We’re still not in beautiful 70° weather quite yet here, but many are already feeling the itch to eat lighter and sit someplace sunny. We had one really great Sunday afternoon recently of brilliant, perfect weather and it was as if the local parks/playgrounds spontaneously exploded with life. It was as if the whole city took the time to get outside for some free vitamin D and spend time with their families disconnected from gadgets for a change. It did my heart some good to see it. We need more of that. Winter — true winter — activities are fun, but I think we’re all ripe for warmer weather.
In the meantime, we’re getting a healthy dose of rain. I’m actually really enjoying the rain right now. It’s reminding me that new growth will occur. In fact, I already have San Marzano tomato sprouts started and about ready to transfer to their final home in a bigger container! After recently having a little fun learning about water bath canning and making my own homemade strawberry jam from Joanna Gaines’ Magnolia Table cookbook, I’m hoping to preserve some San Marzanos this summer!

MATERIAL SUPPLIED:

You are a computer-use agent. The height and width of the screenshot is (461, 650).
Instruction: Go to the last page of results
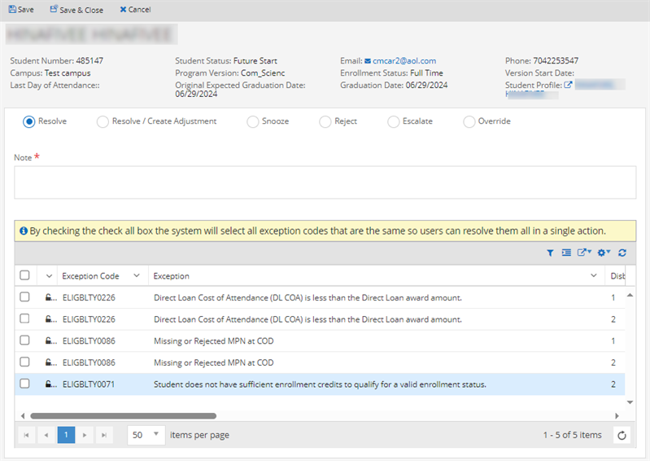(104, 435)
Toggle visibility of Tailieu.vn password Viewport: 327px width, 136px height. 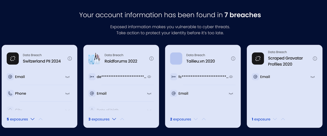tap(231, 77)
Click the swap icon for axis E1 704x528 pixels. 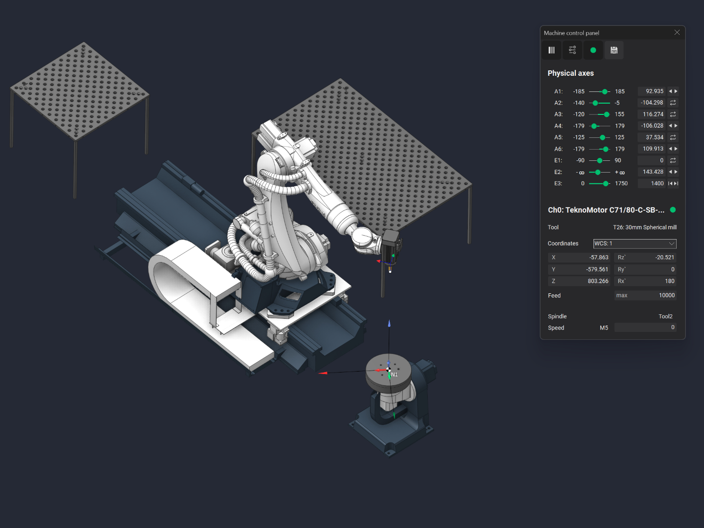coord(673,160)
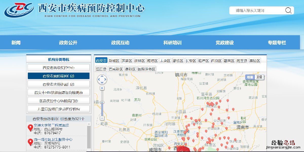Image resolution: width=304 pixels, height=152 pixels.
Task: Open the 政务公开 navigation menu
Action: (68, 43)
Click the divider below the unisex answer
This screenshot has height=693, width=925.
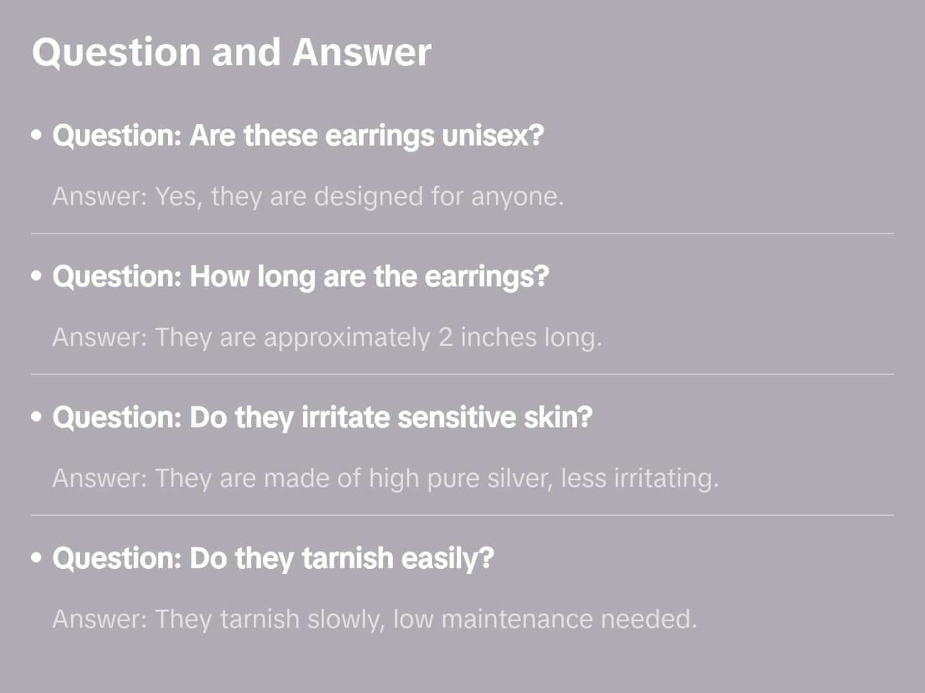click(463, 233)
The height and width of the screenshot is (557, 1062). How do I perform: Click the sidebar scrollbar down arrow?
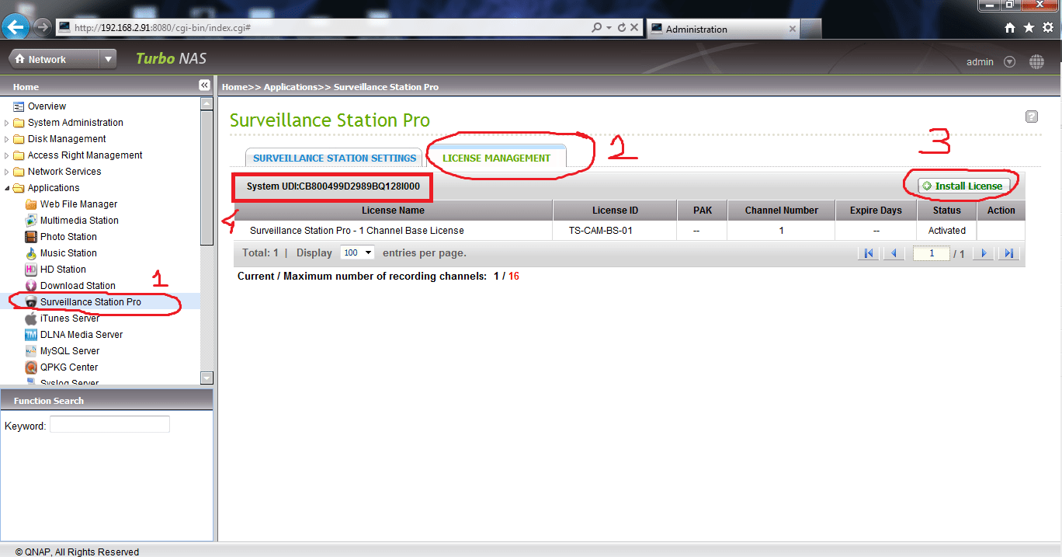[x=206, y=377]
==
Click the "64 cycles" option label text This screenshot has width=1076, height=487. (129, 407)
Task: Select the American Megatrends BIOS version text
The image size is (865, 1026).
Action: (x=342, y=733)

WORK INSTRUCTIONS: In the text on waiting for spring, why does the writer say the rain is enjoyable right now? Answer in one to three sentences. The listing is separate material and is not connected to the text.

OUTPUT OF THE EXERCISE: The writer enjoys the rain because it is a reminder that new growth will occur.